Her pulse raced. “I never dreamed it possible.”

“Because you're a woman?”

She nodded.

“You've proven yourself more than skilled enough.
You've earned this honor. And the requirements for serving as a knight in this order are different than those of a priest serving the church. Never forget: we're an entity separate from the church despite our obvious relationship to it.”

“What will I do now?”

“First, you'll travel to Greece, where you'll join your fellow warriors in our crusade. We've identified several enemy strongholds there. Once you've eliminated them, you'll take the war to America.”

America,
Valeria's mind echoed.

Piraeus, Greece

Elias Michalakis paced the cool, shadow-laden living room of the two-story house he had rented for the fall. The first floor served as a garage and storage, with a small back room that Arsen used for his bedroom. Upstairs, two bedrooms flanked the living room, dining room, and kitchen. Elias and Damon shared one room, Otis and Adonia, the group's only female, the other. Galen, their newest recruit, slept on the living room sofa. The landlord had renovated the curved stairway and upstairs in marble before his wife had suffered a stroke and mounting the stairs had become too difficult for her. Such extravagance was wasted on the Wolves.

Elias peered through the sheer curtains at the vast seaport on the Saronic Gulf. Neoclassical mansions covering the hillside gleamed white in the afternoon sunshine. As far as he knew, the only Wolves left in Greece belonged
to this cell. They had lost contact with the other cells and had been unable to track down their members. Last night Elias had assigned Otis to stake out a house that might have been rented to a team of agents from the Brotherhood of Torquemada. Otis had failed to return and had not called in, though he knew the importance of protocol. A sick feeling grew in the pit of Elias's stomach. Because Wolves were monogamous and Otis and Adonia had mated, Otis's importance to the group had increased.

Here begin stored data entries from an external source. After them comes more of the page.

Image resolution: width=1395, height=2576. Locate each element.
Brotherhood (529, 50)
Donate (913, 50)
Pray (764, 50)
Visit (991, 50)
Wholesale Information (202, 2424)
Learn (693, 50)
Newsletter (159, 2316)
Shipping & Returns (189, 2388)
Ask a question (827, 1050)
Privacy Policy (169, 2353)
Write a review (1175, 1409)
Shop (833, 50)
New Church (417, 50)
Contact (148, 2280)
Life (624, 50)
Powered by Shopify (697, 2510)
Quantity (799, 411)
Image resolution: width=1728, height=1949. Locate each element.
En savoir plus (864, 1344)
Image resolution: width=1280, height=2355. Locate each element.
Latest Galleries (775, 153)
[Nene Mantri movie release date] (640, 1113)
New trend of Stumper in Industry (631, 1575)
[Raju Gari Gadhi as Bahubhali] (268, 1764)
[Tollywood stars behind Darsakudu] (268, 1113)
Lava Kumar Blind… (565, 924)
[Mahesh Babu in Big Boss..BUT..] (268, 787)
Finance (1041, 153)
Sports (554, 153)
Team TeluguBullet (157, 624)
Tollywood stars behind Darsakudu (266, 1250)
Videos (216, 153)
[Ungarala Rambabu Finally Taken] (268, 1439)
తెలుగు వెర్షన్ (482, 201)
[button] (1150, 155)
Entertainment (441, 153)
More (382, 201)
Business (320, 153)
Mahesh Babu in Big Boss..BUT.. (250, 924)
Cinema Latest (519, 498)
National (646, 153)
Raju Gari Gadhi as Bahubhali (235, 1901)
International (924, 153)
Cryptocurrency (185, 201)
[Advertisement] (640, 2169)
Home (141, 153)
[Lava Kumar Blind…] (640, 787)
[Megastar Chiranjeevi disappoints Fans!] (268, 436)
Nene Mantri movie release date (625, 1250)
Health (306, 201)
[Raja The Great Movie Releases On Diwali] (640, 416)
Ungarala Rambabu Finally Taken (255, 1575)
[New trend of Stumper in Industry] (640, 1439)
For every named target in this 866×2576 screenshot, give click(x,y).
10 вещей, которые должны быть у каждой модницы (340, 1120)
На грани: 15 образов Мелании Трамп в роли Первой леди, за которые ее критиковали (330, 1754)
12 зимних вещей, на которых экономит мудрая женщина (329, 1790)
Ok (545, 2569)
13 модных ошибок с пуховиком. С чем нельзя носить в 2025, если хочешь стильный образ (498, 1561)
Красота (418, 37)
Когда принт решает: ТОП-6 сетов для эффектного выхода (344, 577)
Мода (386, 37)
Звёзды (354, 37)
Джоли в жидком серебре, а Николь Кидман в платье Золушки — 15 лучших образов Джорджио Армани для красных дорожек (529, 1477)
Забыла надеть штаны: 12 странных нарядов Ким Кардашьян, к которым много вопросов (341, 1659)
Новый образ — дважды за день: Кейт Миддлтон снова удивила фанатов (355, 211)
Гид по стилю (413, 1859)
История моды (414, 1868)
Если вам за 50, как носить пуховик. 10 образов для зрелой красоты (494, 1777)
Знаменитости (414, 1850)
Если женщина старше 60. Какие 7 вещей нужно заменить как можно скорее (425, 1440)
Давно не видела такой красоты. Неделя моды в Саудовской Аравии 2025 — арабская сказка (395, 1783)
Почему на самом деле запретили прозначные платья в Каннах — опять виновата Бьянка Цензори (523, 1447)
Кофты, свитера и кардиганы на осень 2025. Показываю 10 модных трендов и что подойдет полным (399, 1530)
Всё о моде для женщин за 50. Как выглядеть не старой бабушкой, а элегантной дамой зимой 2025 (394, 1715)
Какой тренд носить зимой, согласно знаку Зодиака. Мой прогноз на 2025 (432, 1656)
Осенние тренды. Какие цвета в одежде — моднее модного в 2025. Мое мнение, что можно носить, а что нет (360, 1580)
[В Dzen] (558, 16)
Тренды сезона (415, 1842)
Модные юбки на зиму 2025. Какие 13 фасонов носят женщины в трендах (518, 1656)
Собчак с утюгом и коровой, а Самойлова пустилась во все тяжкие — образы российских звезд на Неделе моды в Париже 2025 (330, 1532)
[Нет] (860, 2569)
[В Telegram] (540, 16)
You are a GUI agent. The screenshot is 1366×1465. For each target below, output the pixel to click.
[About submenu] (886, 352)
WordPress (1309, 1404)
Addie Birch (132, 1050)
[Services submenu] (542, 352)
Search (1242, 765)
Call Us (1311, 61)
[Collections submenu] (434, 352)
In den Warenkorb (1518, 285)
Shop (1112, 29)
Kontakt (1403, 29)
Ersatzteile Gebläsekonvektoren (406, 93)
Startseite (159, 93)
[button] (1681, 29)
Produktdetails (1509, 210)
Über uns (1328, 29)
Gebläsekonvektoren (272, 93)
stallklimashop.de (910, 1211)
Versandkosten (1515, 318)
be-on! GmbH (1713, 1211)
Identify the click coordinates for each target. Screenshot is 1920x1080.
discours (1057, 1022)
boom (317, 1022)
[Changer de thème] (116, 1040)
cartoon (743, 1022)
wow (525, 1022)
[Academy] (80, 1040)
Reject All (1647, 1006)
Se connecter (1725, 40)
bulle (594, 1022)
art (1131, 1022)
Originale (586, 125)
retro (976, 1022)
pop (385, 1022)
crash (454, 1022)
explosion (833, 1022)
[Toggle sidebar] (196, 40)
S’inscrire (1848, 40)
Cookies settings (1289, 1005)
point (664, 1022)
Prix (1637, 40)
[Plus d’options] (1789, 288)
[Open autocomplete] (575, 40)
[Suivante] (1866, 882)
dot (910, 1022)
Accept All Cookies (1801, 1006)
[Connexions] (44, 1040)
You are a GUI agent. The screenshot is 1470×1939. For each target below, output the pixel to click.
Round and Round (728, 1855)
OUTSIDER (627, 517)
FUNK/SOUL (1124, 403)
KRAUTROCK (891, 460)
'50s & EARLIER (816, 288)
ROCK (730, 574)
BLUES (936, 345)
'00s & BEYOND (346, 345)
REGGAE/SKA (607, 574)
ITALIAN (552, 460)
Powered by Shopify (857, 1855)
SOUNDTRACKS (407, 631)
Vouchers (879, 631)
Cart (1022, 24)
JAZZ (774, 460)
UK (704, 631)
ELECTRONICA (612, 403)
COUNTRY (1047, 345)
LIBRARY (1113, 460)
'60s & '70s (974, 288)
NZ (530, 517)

I should never have allowed him to go out on his own,
Elias thought.

“They took him,” Adonia said from the sofa. She wore her dark hair short, like the men. “Say it.”

Elias knew she was right. “No. It's too soon.”

Adonia sprang to her feet. “Bullshit! Those Torquemadan dogs have probably eviscerated him by now.” She wore a blue tank top, and the muscles in her slender arms grew taut.

Elias sensed the others in the room tensing. “Calm yourself. Getting angry at me won't help Otis. We have to stay clearheaded until we know what's happened.”

Damon took Elias's place at the window, which freed Elias to deal with Adonia's frustration. Damon had helped Elias form the cell. Otis was their first recruit. The three of them had grown as close as brothers.

Adonia's brown irises expanded, blotting out the whites of her eyes. “We're the only ones left. We should be making plans to escape, not continue this futile—”

“Escape to where?” Elias said.

Adonia's teeth elongated as spittle flew from her mouth. “America! Canada! Anywhere but Europe. This continent is
lost”

Elias took a breath. “And what would we do if we migrated? Hide like rabbits?”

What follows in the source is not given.